1.生理的欲求 (Physiological needs)

2.安全の欲求 (Safety needs)

3.社会的欲求 / 所属と愛の欲求 (Social needs / Love and belonging)

4.承認(尊重)の欲求 (Esteem)

5.自己実現の欲求 (Self-actualization)

の五段階で、数字が小さいほど原初的な欲求だといった風に並べられています。

第一、第二欲求はスマートフォンを得ることができる状態で既に満たされています。

次の第三欲求は、『繋がりたい』という欲望そのものです。他者と繋がることで、自分が集団に属しているという感覚を得ることができ、次の承認欲求を得る段階へと移ることができます。

 

 承認欲求とは、自分が集団から価値のある存在だと認められ、尊重されることを求める欲求のことです。SNSはこの欲求を満たすことにとても長けています。

趣味のアカウントを持っている人を例にします。これらのユーザーは、フォロワーが増えるにつれ『クラスタ』と呼ばれる集団に次第に属していきます。艦これクラスタ・刀剣乱舞クラスタなどが最近勢いのあるクラスタです。クラスタ内では、その趣味に応じたネタや、イラストが高く評価されます。また、虚構のキャラクターの誕生日を祝ったり、趣味について多くを共に語り合うことで互いに承認しあいます。

クラスタに属していないユーザーも、大抵は現実世界での友人たちと相互フォローの関係にあるので、互いに日頃起きた出来事について共有し合っています。互いの生活をリアルタイムで確認しあえることが、承認欲求を満たすことになるのです。

 

 共通の趣味や現実世界での友人関係を元にユーザーたちはSNS上で繋がりあい、〇〇大学・〇〇ファンといった集団に属し、互いの投稿にリアクションを起こして承認しあいます。

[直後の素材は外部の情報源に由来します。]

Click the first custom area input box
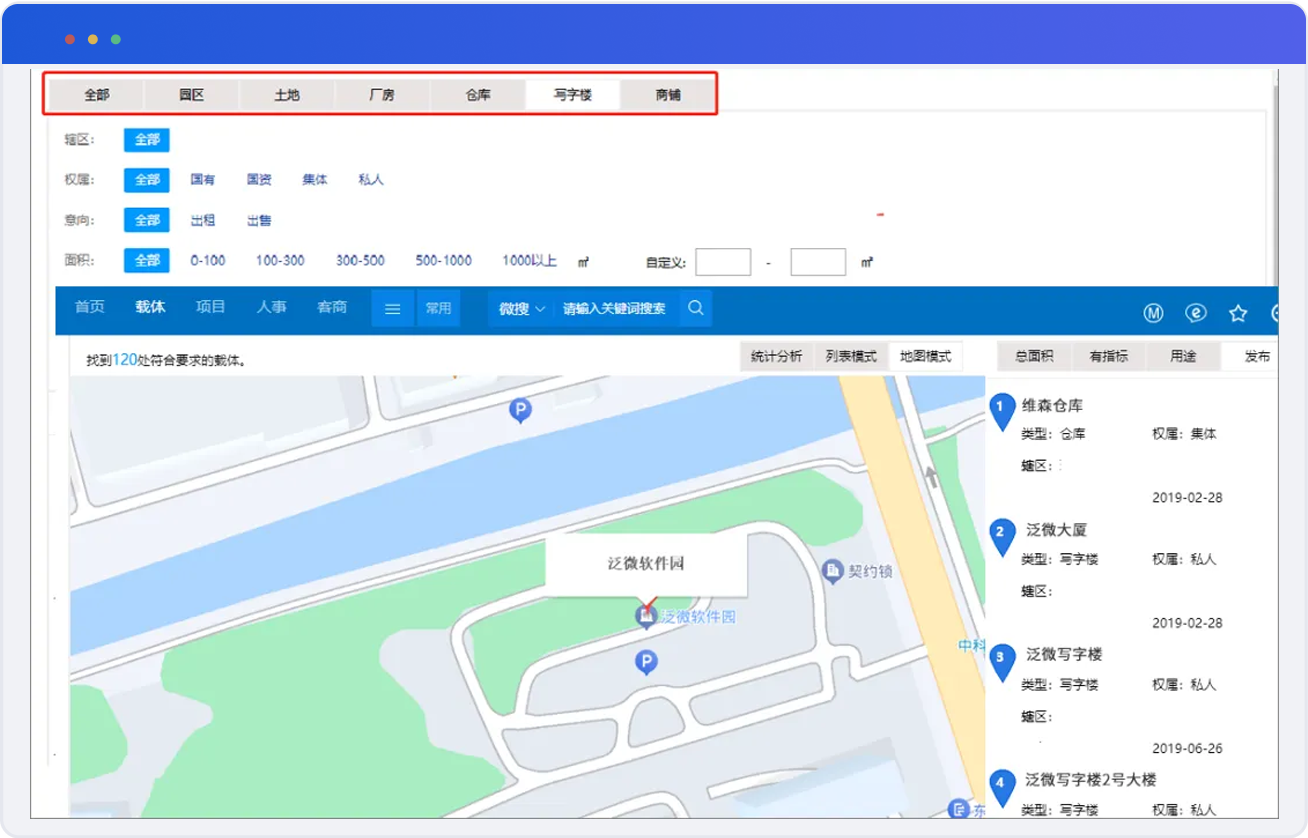1308x838 pixels. coord(722,262)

今やスマートフォンはいつでも友人に接触することのできる触手として機能していると言えるでしょう。触手はフォローすることでどこまでも伸び、絡み合い、じっとりと互いの身体を這うことで承認の快楽を貪るのです。

 

 なんかエロくなってきたのでここで今回は終わります。次回はいよいよ、今回と前回で書いたことを踏まえて、RT数の多いツイートの特徴へと迫っていきます。

 

 余談ですが、Twitterには裏垢というシステムがあります。

要はプライバシーを守るための機能である鍵垢を利用した、互いに親しい人だけで相互フォローが構成されたアカウントのことです。

このアカウントもRTさせる対象として考慮してしまうと、ツイートするのがにっちもさっちも行かなくなるので、この連載では裏垢の存在についてはあまり考えません。トピック的な形で裏垢について触れることはあるかもしれません。